Outdoors: Goldfinches

Oct 14, 2020

Antonio Vivaldi wrote the Concerto for Flute in D in 1729. This work, known as "the Goldfinch," includes a birdlike cadenza and is filled with twittering passages.

I've heard recordings of European goldfinches. Vivaldi did a bit of embellishing of the bird's trills and warbles. 

In my opinion, the name "goldfinch" for the European species is a stretch. The bird is sort of brown, with yellow and black wings.

The head is striking, though: black, white and bright red.

You've probably seen renderings of this species in Renaissance paintings. 

Raphael, Solly Madonna (ca. 1500)
Credit Gemäldegalerie, Berlin

Because it feeds on thistle seeds, the goldfinch was associated with the crown of thorns. According to legend, the red on the bird's head represented the blood of Christ.

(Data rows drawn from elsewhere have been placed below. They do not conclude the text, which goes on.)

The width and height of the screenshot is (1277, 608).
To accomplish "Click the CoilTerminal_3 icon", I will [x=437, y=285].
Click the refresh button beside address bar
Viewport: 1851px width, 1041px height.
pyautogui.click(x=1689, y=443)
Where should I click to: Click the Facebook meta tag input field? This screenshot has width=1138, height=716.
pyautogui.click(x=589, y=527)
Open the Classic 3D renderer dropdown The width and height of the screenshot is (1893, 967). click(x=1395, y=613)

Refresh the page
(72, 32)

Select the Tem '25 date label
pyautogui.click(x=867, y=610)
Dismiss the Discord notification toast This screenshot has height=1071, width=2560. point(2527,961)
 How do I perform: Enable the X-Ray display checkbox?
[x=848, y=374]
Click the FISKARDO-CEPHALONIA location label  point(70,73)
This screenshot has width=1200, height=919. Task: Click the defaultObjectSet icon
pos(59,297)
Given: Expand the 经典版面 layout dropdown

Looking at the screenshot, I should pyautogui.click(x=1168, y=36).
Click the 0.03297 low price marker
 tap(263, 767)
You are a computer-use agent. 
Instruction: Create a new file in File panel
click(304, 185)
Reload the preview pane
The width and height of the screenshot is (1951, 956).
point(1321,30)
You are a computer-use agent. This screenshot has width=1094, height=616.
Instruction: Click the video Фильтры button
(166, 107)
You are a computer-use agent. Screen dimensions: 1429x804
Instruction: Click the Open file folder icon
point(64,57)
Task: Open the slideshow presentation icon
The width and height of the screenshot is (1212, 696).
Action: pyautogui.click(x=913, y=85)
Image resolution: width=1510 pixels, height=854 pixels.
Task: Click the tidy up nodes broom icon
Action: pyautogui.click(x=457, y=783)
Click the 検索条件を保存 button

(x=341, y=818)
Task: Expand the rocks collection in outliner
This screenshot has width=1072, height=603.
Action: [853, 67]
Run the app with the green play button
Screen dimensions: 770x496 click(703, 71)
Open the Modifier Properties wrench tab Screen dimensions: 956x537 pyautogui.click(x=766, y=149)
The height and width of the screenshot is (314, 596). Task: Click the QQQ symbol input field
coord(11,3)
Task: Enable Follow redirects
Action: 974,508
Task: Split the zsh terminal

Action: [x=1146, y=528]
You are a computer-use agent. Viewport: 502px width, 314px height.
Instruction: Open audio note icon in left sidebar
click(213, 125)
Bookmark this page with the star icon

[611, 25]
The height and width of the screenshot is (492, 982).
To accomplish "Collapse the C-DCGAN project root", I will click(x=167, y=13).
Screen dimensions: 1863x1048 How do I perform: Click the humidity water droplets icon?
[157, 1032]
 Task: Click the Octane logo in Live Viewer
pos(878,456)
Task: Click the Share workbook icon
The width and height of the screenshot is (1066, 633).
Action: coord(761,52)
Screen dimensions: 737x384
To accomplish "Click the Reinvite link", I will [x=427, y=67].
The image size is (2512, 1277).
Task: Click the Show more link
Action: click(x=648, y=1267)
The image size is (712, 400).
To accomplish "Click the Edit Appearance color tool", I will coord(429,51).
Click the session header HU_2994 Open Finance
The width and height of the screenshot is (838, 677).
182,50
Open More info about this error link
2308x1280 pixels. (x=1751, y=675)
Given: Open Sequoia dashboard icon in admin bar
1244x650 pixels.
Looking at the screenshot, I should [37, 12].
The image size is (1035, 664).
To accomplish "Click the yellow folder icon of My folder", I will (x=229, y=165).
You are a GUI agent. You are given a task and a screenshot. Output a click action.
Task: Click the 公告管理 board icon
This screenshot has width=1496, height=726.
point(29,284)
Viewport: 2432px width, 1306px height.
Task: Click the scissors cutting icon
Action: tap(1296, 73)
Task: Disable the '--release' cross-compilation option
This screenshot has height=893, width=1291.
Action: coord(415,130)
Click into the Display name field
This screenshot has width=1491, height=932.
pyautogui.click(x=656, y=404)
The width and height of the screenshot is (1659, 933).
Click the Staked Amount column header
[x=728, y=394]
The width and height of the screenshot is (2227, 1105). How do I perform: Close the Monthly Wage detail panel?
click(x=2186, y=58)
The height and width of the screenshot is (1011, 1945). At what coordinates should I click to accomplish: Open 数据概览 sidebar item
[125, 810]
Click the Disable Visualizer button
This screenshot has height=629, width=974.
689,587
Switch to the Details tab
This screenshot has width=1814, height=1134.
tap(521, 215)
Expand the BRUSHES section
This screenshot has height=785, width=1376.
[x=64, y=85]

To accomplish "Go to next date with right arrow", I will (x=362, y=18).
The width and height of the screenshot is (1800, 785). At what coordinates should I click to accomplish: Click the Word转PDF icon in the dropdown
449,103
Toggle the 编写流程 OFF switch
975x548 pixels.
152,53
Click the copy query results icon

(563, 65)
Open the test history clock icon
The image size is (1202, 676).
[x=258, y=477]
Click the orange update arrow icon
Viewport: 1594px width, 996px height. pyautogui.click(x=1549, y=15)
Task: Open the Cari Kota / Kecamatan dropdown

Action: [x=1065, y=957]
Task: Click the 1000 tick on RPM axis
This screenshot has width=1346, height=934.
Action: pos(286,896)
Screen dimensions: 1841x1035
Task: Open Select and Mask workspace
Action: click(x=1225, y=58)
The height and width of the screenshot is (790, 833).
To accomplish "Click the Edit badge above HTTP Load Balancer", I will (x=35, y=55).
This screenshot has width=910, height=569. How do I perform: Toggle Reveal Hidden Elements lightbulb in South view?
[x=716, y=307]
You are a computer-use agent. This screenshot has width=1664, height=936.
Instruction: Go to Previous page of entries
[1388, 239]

Artists often placed a goldfinch in paintings of the Madonna and child, sort of foreshadowing the Passion.

The closely related American goldfinch also eats thistle seeds, but it really is gold, with black wings.

At least, in summer the male is gold. The female is about the same drab brown as the European goldfinch.

During September and October, goldfinches molt all of their feathers. The replacement feathers are dull in both the male and female.